DESCRIPTION OF THE TASK →
Starting with the line where "Given: Open the leftmost gray park pin marker" appears, print every line through the end of the entries below exactly as it stands, and leave out the pictures.

DATA SHOWN →
------------------------------
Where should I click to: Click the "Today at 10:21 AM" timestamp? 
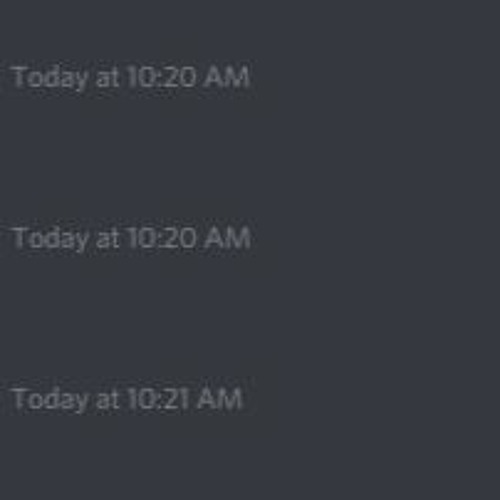127,399
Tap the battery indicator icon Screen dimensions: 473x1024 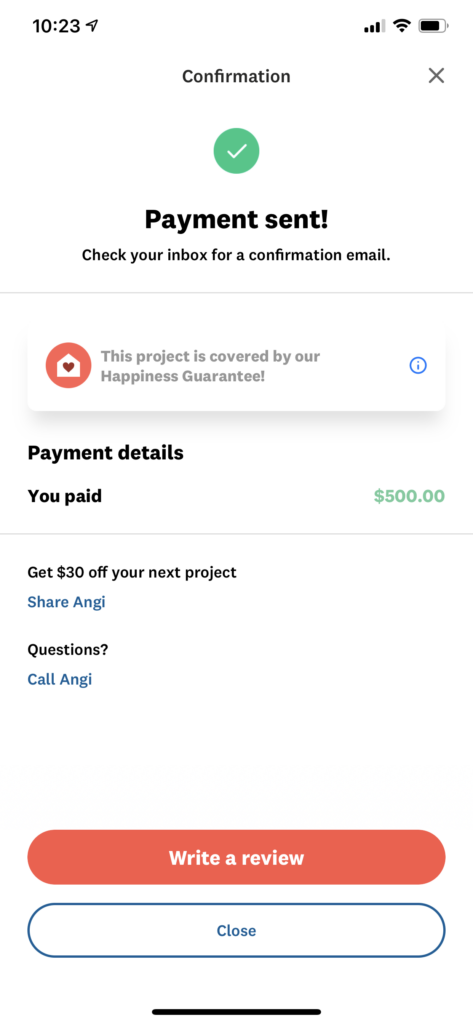(434, 26)
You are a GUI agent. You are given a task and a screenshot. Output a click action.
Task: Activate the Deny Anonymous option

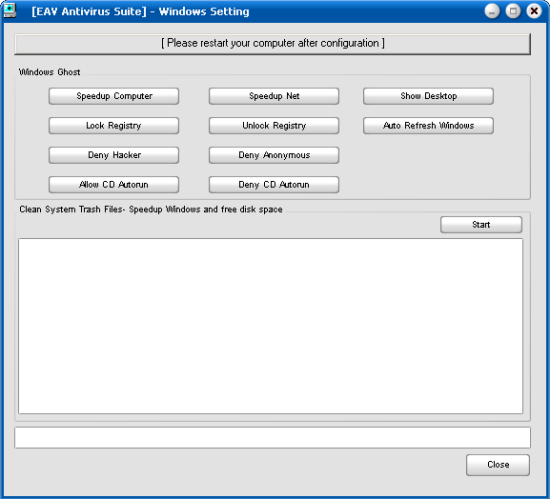pyautogui.click(x=274, y=155)
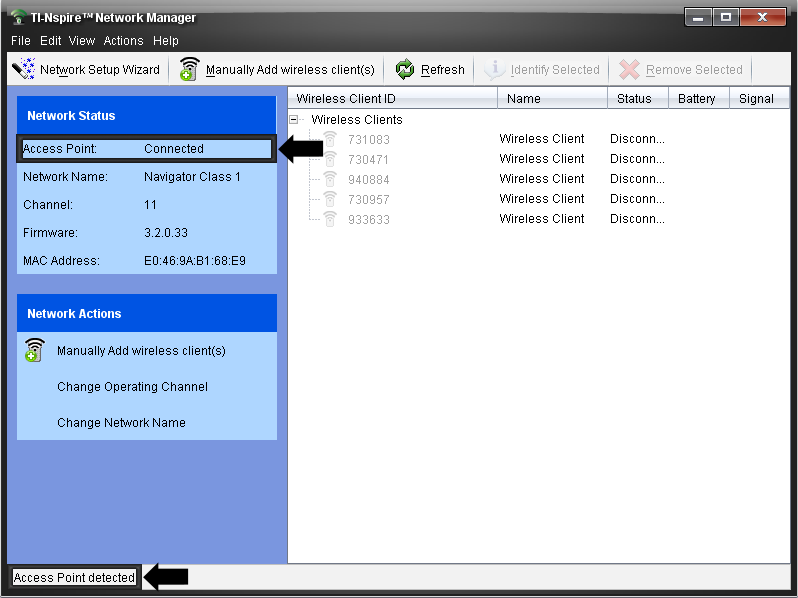
Task: Click the Battery column header
Action: coord(696,99)
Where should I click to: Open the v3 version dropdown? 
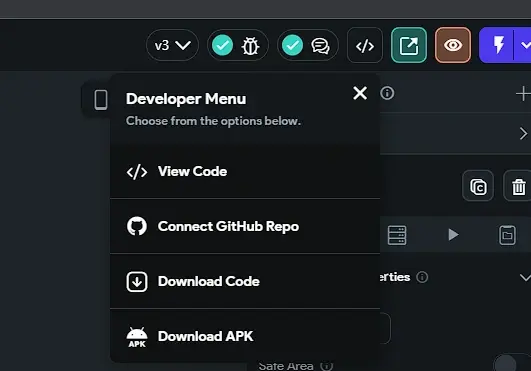(x=172, y=45)
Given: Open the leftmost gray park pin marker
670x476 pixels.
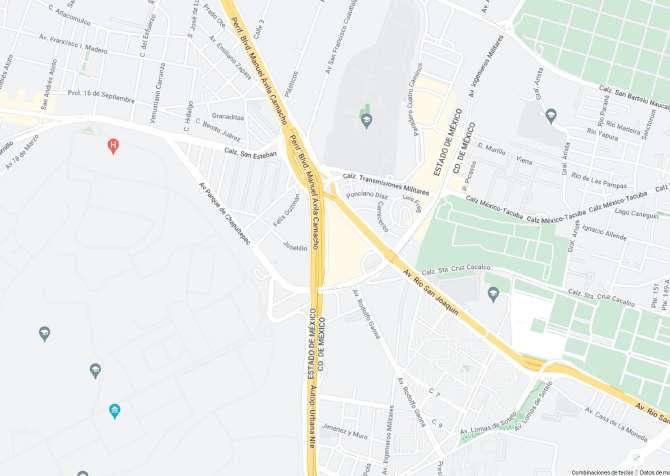Looking at the screenshot, I should pyautogui.click(x=44, y=334).
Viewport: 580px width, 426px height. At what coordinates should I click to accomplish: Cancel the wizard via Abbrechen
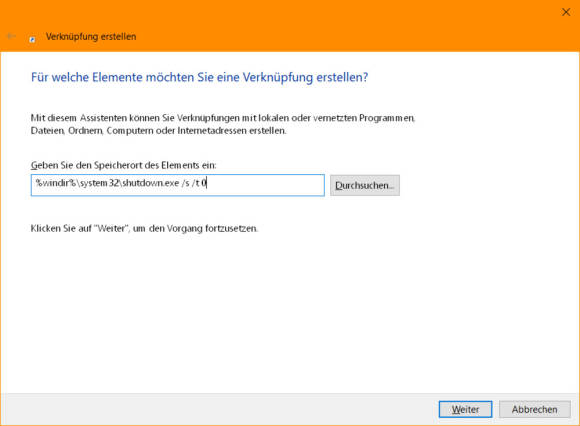(x=535, y=409)
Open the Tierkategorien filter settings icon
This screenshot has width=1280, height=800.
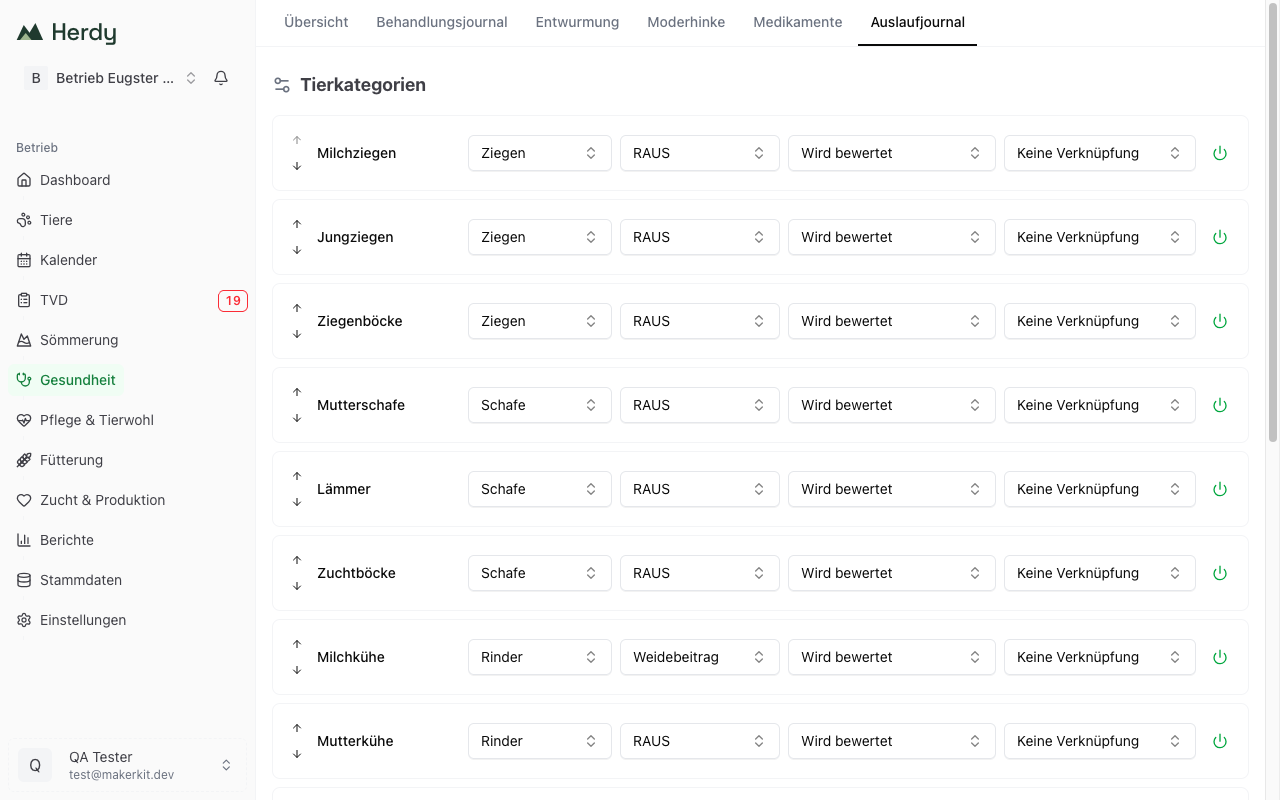(282, 85)
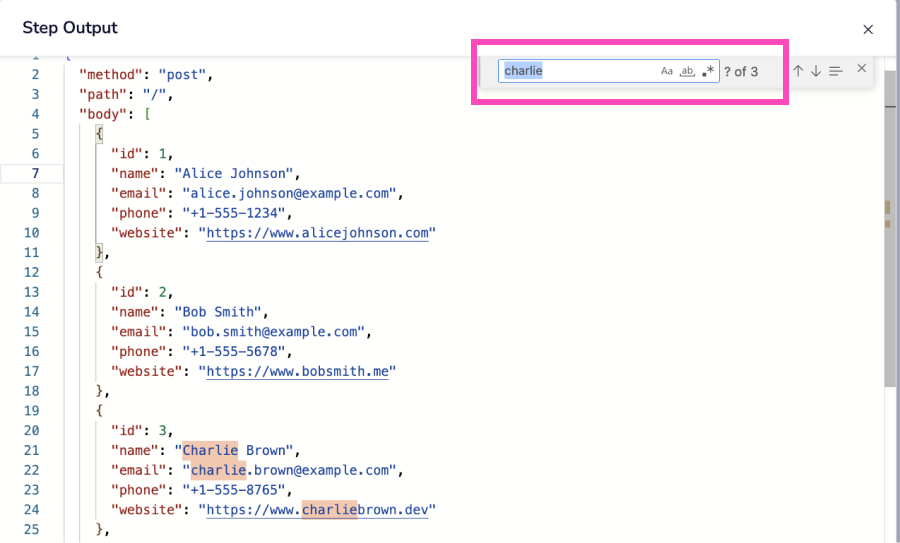The height and width of the screenshot is (543, 900).
Task: Click the highlighted Charlie in name field
Action: tap(210, 450)
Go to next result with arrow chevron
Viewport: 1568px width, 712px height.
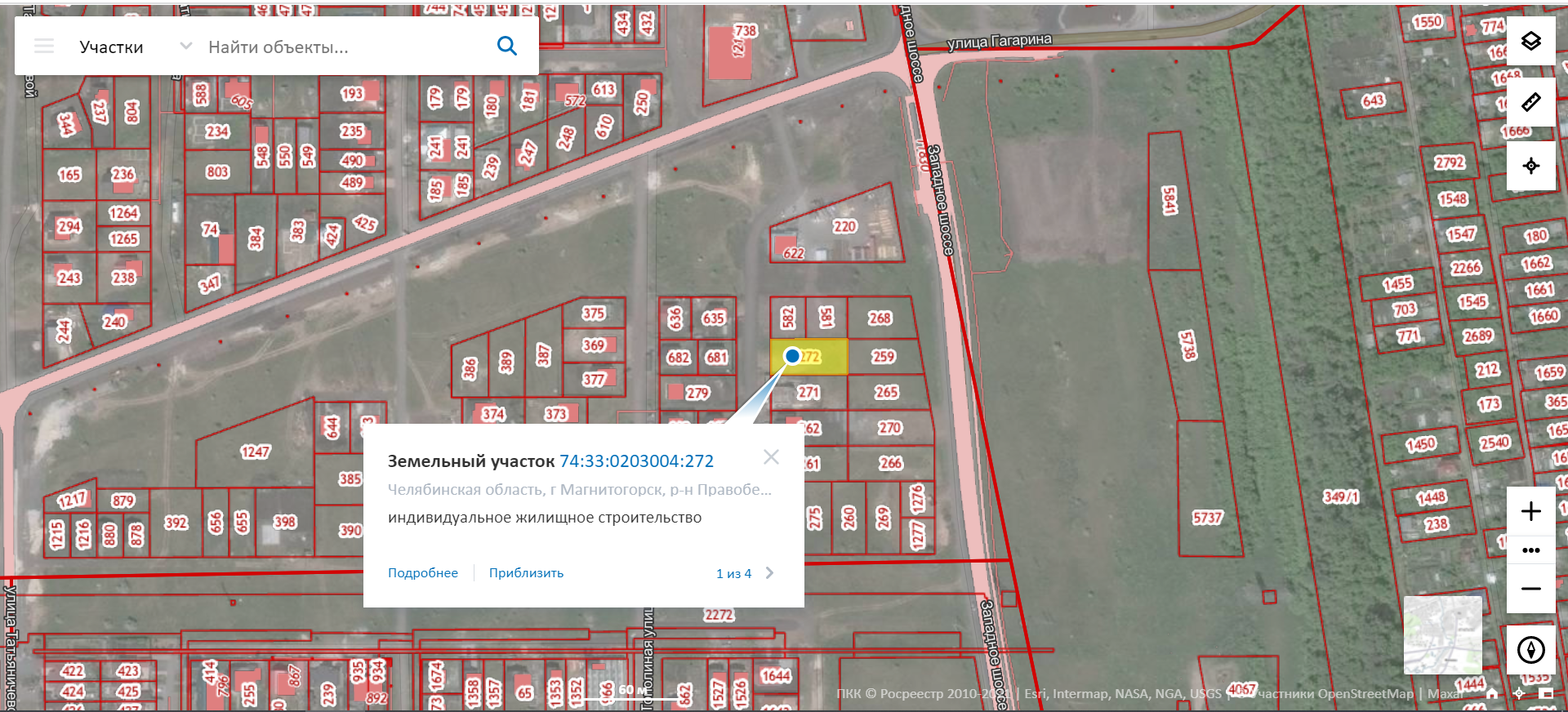[x=769, y=573]
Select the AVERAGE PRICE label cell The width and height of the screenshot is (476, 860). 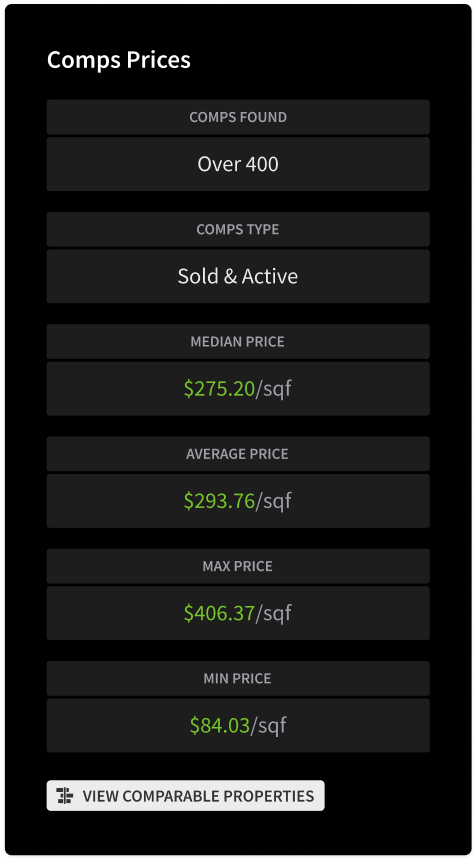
------------------------------
ANSWER →
Given: Open the leftmost gray park pin marker
670x476 pixels.
Looking at the screenshot, I should pyautogui.click(x=44, y=334).
Viewport: 580px width, 426px height. At what coordinates should I click to accomplish: Cancel the wizard via Abbrechen
(x=535, y=409)
Open the Tierkategorien filter settings icon
This screenshot has width=1280, height=800.
(282, 85)
The height and width of the screenshot is (543, 900).
Task: Click the highlighted Charlie in name field
Action: tap(210, 450)
Go to next result with arrow chevron
Viewport: 1568px width, 712px height.
[x=769, y=573]
Select the AVERAGE PRICE label cell The width and height of the screenshot is (476, 860). 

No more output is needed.